**Exercise requirements**
Copy the data that follows, exactly and completely.

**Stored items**

######

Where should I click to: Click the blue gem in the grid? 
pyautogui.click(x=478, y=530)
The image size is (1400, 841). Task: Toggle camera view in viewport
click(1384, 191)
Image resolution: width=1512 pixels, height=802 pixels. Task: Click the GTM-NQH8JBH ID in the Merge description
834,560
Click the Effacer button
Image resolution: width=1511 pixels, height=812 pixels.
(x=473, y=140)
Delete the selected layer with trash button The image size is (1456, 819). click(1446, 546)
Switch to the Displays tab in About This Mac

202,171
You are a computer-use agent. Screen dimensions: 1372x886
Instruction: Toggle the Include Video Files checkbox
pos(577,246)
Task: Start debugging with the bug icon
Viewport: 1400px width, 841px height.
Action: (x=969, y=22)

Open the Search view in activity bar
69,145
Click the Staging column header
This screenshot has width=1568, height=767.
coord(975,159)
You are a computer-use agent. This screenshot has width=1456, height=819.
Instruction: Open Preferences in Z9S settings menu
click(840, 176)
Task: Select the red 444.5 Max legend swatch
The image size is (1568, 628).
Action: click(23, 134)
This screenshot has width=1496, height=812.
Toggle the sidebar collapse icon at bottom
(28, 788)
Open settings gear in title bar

######

**Exercise response**
Where should I click to: Click the blue gem in the grid? 
pyautogui.click(x=478, y=530)
The image size is (1400, 841). Task: Toggle camera view in viewport
click(1384, 191)
Image resolution: width=1512 pixels, height=802 pixels. Task: Click the GTM-NQH8JBH ID in the Merge description
834,560
Click the Effacer button
Image resolution: width=1511 pixels, height=812 pixels.
(x=473, y=140)
Delete the selected layer with trash button The image size is (1456, 819). click(1446, 546)
Switch to the Displays tab in About This Mac

202,171
You are a computer-use agent. Screen dimensions: 1372x886
Instruction: Toggle the Include Video Files checkbox
pos(577,246)
Task: Start debugging with the bug icon
Viewport: 1400px width, 841px height.
Action: (x=969, y=22)

Open the Search view in activity bar
69,145
Click the Staging column header
This screenshot has width=1568, height=767.
coord(975,159)
You are a computer-use agent. This screenshot has width=1456, height=819.
Instruction: Open Preferences in Z9S settings menu
click(840, 176)
Task: Select the red 444.5 Max legend swatch
The image size is (1568, 628).
Action: click(23, 134)
This screenshot has width=1496, height=812.
Toggle the sidebar collapse icon at bottom
(28, 788)
Open settings gear in title bar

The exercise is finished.